Life these days could not be further from “normal.”

Over the last weekend, Mayor di Blasio once again vacillated between closing the schools and keeping them open. There is a constant debate over the infection rates throughout the city.  Before opening in September, the city agreed that a seven-day “rolling average” of  3% would close all of the schools in the city. 

But now, since we are at 2.74%, the Mayor wants to raise that number. Governor Cuomo muses about 5%. Although some neighborhoods have 4%-6% positivity rates, there are claims of low  numbers in the schools. And of course, we are supposed to put our trust in limited, voluntary intermittent testing data--manipulated by politicians. That’s comforting. 

This is compounded by the fact that whenever Cuomo and di Blasio are involved, it begs the question, who's running the show, anyway?

They are still pretending that “social distancing” inside a school building will prevent the spread of COVID. All those nasty germs will fly straight out the window! Meanwhile, winter is coming to the great Northeast and now we have to start shutting those windows—our only source of ventilation—or freeze. Hey! That will make the whole "instructional lunch and breakfast” in the classrooms even safer for the students and teachers! Eating indoors isn’t a problem, right? 

And the politicians act as if it's all good, that parents should be confident—even eager—to sign up their children to go "Back to Blended." 

"There's a deadline!” Chancellor Carranza announces. “It's your only chance! If you don't do it NOW, that's it for the school year!" Trying to force parents to send their kids back during this second wave, since only about 26% of families are actually enrolled in blended learning, a number that’s been decreasing every week. 

But now, my school is closed—again tomorrow (11-18-20). How difficult is it for the students and staff to come into the building one day, only to be told at ten o'clock that night to stay home the next day? “Hey, don't worry.  They'll check out the building and clean it and maybe—just maybe—we'll all be back the next day!” 

Or maybe not. 

No worries though, it’s only a deadly disease that some people in the school have contracted.  And after all, we have exemplary COVID protocols keeping us safe! And of course, everyone reports honestly when they take that daily health screening before they enter the building. And  self-quarantines when they have traveled, or are feeling sick in the morning. 

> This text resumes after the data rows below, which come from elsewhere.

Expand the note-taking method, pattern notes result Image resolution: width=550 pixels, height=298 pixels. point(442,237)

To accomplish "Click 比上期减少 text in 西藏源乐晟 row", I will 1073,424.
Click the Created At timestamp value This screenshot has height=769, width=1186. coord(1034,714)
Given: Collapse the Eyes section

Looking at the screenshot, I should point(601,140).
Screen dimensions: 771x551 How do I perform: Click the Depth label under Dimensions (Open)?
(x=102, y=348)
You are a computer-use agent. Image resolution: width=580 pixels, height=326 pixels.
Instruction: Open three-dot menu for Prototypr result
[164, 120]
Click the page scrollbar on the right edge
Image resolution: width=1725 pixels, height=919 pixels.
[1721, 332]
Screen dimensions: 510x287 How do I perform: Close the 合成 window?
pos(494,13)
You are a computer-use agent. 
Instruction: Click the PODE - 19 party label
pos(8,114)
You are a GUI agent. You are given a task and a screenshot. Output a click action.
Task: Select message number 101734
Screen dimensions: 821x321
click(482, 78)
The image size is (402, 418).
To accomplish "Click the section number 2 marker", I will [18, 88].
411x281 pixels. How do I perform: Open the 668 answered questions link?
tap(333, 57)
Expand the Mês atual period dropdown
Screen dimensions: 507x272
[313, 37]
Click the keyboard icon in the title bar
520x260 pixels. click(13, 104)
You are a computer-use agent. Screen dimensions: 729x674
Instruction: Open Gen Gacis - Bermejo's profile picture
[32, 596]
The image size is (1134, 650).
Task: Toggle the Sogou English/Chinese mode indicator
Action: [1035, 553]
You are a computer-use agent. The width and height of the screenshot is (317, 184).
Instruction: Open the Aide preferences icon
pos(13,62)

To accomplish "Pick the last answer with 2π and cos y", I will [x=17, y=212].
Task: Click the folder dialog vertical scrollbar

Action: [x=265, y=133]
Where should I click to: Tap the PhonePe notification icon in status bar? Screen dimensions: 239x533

We are pawns in a political game of chess. A game being played by a mayor who has already let some staff die last March by not closing the schools, against a governor who is promoting a book he wrote about how well he handled the pandemic, while we are still in the middle of the pandemic. 

Blended learning has many bad points, but right now the worst of it is the stress. Will the school close? Which students and staff have the virus? Why aren’t we getting clear information? Am I, or my students, going to get sick? Possibly die? 

No, this is not post-traumatic stress. We are right in the middle of the trauma. Every day.